Sepanjang pengetahuan saya, hanya ada satu lokasi yang menjual nasi goreng mbako seantero Temanggung. Lokasi itu adalah Rumah Makan Temanggung Bersenyum (Tebers) yang terletak di Jalan MT. Haryono, dekat sekali dengan alun-alun. Kami sempat melewatkan rumah makan ini karena papan namanya tak begitu terlihat. Setelah menyusuri jalan kembali, kami bisa menemukannya setelah melihat sebuah becak yang nongkrong di atap - tanda khas rumah makan tersebut.
Becak yang terdampar di atap rumah makan |
Kami bergegas memilih tempat di lantai dua rumah makan yang suasana interiornya tampak klasik itu. Ada berbagai jenis makanan yang ditawarkan rumah makan ini, tapi memang yang paling terkenal adalah nasi goreng mbako-nya. Ada banyak varian yang bisa kita pilih dari nasi goreng mbako, mulai dari yang biasa, telur, ayam, seafood, hingga srintil. Kami memilih varian yang berbeda: Mbak Sekar dengan nasi goreng mbako seafood, sementara saya memesan nasi goreng mbako srintil. Srintil sendiri adalah jenis tembakau asli Temanggung yang katanya merupakan tembakau kualitas super.
Nasi goreng pesanan saya tampak berwarna merah kehitaman dengan tumpukan daun hijau di atasnya. Porsinya banyak. Buat yang belum tahu, jangan terkecoh. Sesungguhnya, daun hijau yang menumpuk di atas nasi itu bukanlah daun tembakau, melainkan daun triwis atau kubis tua yang sudah dirajang dan digoreng kering.
Nasi goreng mbako srintil. |
Lalu dimana tembakaunya? Tembakau yang dipakai dalam masakan ini adalah biji-bijinya. Biji itu ditumbuk halus kemudian dicampurkan dengan bumbu nasi goreng. Soal rasa, kami sempat saling icip pesanan masing-masing. Kalau punya Mbak Sekar, potongan cumi dan udang sukses menutup aroma dan rasa tembakau. Sedangkan kalau nasi goreng mbako srintil, aroma dan rasa tembakaunya masih kuat - menghasilkan perpaduan antara rasa manis, pahit dan pedas. Unik.
***
Temanggung dan Tembakau. Dua kata itu sepertinya memang susah untuk dipisahkan. Terlepas dari fakta bahwa banyak petani tembakau yang mulai beralih menanam kopi dan sayur mayur karena lebih menguntungkan, tapi imej "Negeri Tembakau" rasanya masih akan menempel lama pada kabupaten tersebut.

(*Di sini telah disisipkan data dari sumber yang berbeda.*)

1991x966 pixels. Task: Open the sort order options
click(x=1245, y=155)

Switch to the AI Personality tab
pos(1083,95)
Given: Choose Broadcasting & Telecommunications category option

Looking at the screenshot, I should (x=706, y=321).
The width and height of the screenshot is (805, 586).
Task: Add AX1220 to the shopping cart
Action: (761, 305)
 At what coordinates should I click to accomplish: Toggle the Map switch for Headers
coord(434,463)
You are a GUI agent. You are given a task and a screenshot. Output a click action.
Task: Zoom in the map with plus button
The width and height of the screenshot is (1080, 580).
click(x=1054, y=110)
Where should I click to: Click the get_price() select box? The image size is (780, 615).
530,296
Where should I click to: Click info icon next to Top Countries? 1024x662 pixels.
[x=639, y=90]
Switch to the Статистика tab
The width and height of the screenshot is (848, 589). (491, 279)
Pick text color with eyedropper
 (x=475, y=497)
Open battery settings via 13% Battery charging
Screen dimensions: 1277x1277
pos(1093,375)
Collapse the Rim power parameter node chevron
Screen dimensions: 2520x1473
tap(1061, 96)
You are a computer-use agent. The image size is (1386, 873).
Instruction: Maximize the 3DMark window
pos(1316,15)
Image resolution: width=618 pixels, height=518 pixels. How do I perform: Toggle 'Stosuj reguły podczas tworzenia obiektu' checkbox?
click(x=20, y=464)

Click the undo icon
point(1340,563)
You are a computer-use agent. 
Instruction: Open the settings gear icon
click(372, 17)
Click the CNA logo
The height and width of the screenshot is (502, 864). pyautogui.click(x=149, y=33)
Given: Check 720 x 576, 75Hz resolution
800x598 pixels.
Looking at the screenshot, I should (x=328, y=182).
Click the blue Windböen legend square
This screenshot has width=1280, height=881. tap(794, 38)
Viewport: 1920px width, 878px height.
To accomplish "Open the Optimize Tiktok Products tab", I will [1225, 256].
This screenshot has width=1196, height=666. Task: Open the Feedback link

Bagi yang bukan seorang perokok seperti saya, perkenalan dengan Tembakau mungkin bisa dilakukan dengan cara lain lewat melakukan kunjungan ke Temanggung. Keindahan ladang tembakau itu tak terbantahkan, belum nasi goreng mbako yang rasanya sungguh nano-nano. Perjalanan kemarin adalah salah satu perjalanan favorit saya.
COST:
1. Tiket masuk Wisata Alam Posong: Rp 10.000,00 per orang.
2. Nasi Goreng Mbako Srintil: Rp 17.500,00 per porsi.